Я окрыленно почувствовал себя гражданином моей страны. Если я выбрал в ней остаться, то именно для этого. Менять ее к лучшему. И чтобы ярче проявить свою гражданственность, я — неожиданно для себя самого — броском взял заградительный барьер, задев солдата каблуками, стукнулся об асфальт и бросился через пустую проезжую часть в ту, в писательскую нишу, чтобы принять личное участие в штурме ворот Новодевичьего. Еще совсем недавно, в Питере, на общегородских соревнованиях, я показывал весьма неплохие спринтерские результаты, и теперь, под объективом КГБ, я ставил свой рекорд. Из-под стены наперерез бросились двое мусоров и один штатский, но я их опередил, и перехватчики вернулись с пустыми руками, сплевывая и матерясь. Толпа, частью которой я стал, состояла из литераторов, чьи лица я знал по газетным снимкам и этим маленьким фото, которые предваряют публикации в журналах. Петушенко здесь не было. Петушенко был допущен к закапыванию Эренбурга. Но, кроме Петушенко, здесь были почти все. Меня притиснуло к поэту Слуцкому, которому покойный сильно помог на первых порах. Меня вминало в Слуцкого, как в транспорте, отчего казалось неуместным признаться ему, что люблю я его непечатные стихи, ходившие в списках в Питере, особенно «Когда русская проза пошла в лагеря…», а также «Я строю на уходящем из-под ног песке». Я молчал, пытаясь оттолкнуться от плотной его спины и вынужденно глядя ему в мясистое, красное и седовласое ухо, которое теперь, конечно, запомню на всю жизнь. Слуцкий тоже молчал, хотя кругом кричали, не стесняясь КГБ и собственного пафоса:
— Позор! И это после Двадцатого съезда?!
— Сталинисты!
— Мерзавцы! Немедленно откройте Русской Литературе! — с лязгом сотрясали писатели запертые на цепь ворота. — Есть у вас совесть, или нет? За решеткой ворот, на кладбищенском солнце, агенты в черном от этого нервозно позевывали, принужденно посмеивались, сжимали кулаки, работали плечами, как бы разминая застоявшуюся кровь.

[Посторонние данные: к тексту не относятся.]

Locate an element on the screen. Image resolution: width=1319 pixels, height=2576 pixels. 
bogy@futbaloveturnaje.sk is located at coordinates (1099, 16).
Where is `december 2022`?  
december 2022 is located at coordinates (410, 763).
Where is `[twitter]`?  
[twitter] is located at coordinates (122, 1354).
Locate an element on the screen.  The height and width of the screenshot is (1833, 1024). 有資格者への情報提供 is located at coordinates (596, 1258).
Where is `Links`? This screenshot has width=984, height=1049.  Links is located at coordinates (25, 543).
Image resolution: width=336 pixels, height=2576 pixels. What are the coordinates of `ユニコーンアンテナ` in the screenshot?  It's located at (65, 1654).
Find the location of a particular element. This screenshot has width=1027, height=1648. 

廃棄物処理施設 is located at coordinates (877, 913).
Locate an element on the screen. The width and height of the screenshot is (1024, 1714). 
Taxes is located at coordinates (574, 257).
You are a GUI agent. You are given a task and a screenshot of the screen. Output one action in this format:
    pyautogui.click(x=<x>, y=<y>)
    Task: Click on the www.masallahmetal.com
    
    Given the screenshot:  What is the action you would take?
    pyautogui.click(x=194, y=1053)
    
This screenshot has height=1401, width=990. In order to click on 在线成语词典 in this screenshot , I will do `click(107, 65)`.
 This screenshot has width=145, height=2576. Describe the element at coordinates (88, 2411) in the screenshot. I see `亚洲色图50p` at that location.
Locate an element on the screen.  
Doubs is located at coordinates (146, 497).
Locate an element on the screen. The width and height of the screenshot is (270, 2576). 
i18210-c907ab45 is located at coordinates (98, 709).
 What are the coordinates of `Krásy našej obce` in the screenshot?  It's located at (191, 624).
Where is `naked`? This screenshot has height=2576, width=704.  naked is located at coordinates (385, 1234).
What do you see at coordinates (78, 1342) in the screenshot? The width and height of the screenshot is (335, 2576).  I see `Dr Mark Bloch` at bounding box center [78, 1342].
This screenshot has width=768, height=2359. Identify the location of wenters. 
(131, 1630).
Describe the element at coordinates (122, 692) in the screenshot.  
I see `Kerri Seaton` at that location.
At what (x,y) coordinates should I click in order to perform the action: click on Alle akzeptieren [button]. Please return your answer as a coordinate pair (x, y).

— Товарищи писатели! — просил рупор сзади. — Убедительно просим прекратить. Смерть надо уважать, а вы?
— Не мы, а вы! — гремели писатели в ответ железом. — Вы устроили глумление над смертью, в-вы!
— Э-эх! а еще творческая интеллигенция… — сокрушенно вздыхал рупор, умолкая.
Я пробился к воротам, схватился за прутья и с изумлением услышал свой собственный срывающийся крик:
— Коммунисты вы или нет? Люди вы — или нет?!